▸ **WORK INSTRUCTIONS**:
Rewrite all of the data below with "Screen dimensions" changed to "Display size" and nothing else altered, and leave the pictures out of your version.

┌─ DATASET EXTRACT

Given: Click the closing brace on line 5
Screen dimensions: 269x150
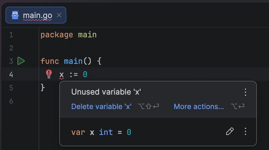Looking at the screenshot, I should pos(43,87).
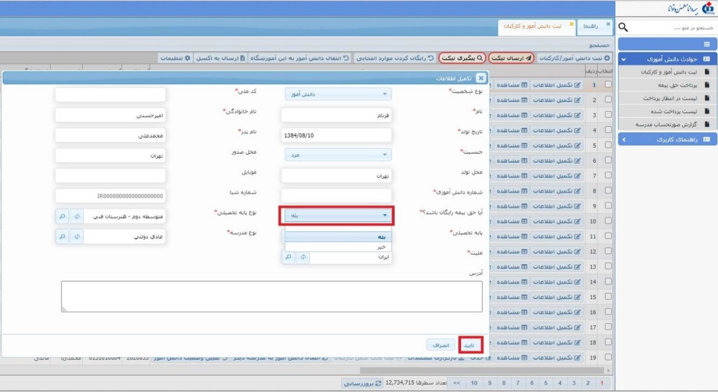Click the refresh icon for نوع مدرسه field

76,236
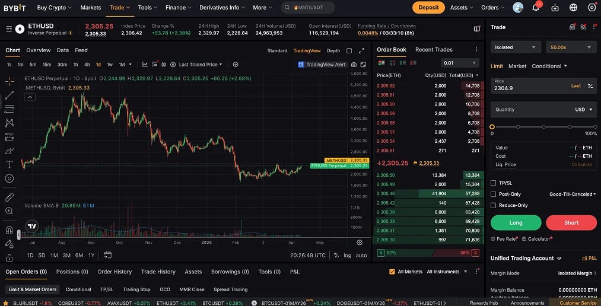Open the 0.01 order book grouping dropdown
The image size is (601, 306).
pos(460,63)
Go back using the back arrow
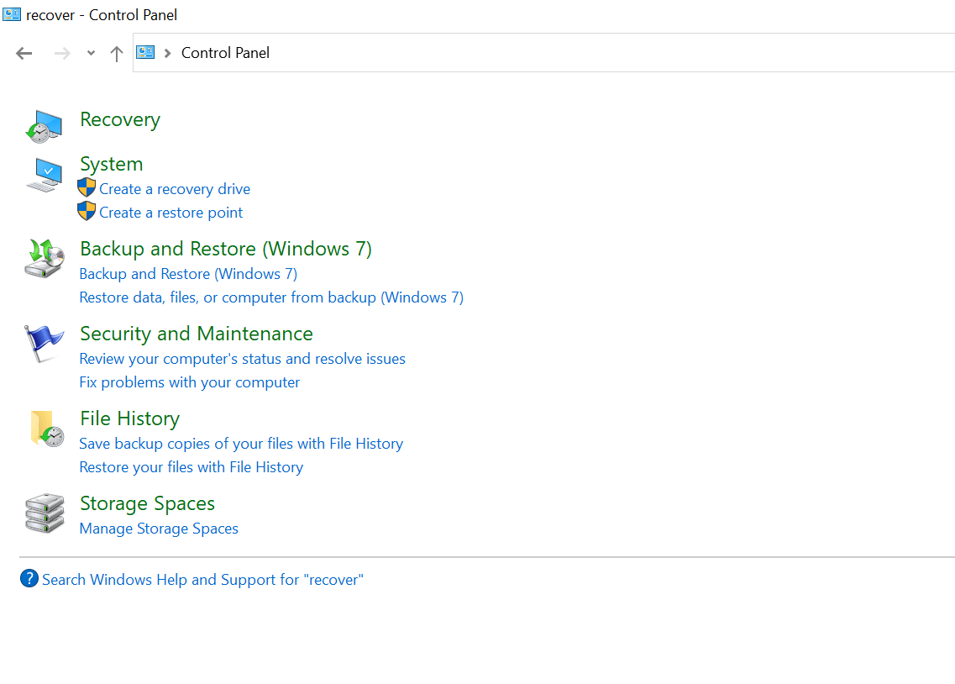The height and width of the screenshot is (684, 955). pos(24,54)
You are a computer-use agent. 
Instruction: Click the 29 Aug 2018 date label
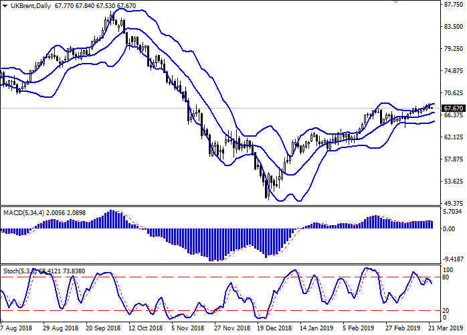[x=60, y=329]
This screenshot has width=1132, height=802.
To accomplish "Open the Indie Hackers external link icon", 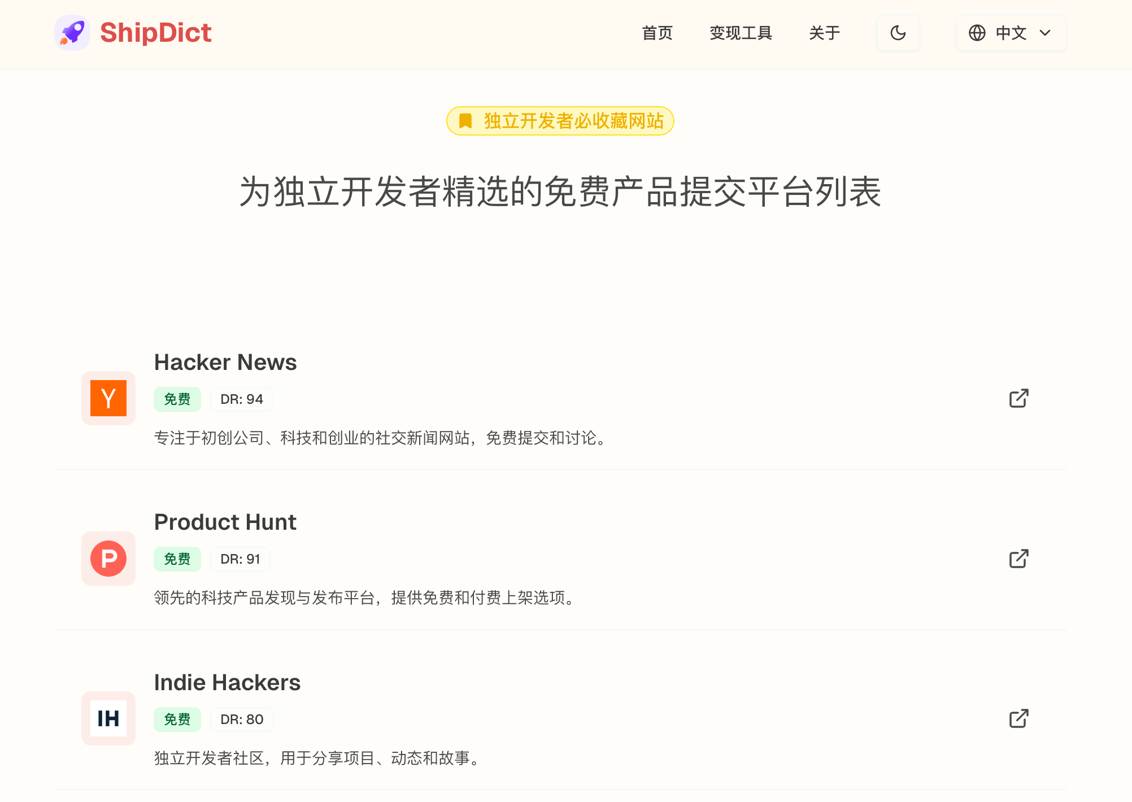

└─

▸ **EXERCISE OUTPUT**:
Given: Click the closing brace on line 5
Display size: 269x150
Looking at the screenshot, I should pos(43,87).
Click the refresh icon for نوع مدرسه field

76,236
Open the 0.01 order book grouping dropdown
The image size is (601, 306).
pos(460,63)
Go back using the back arrow
The height and width of the screenshot is (684, 955). pos(24,54)
You are a computer-use agent. 
Instruction: Click the 29 Aug 2018 date label
[x=60, y=329]
This screenshot has width=1132, height=802.
To accomplish "Open the Indie Hackers external link icon", 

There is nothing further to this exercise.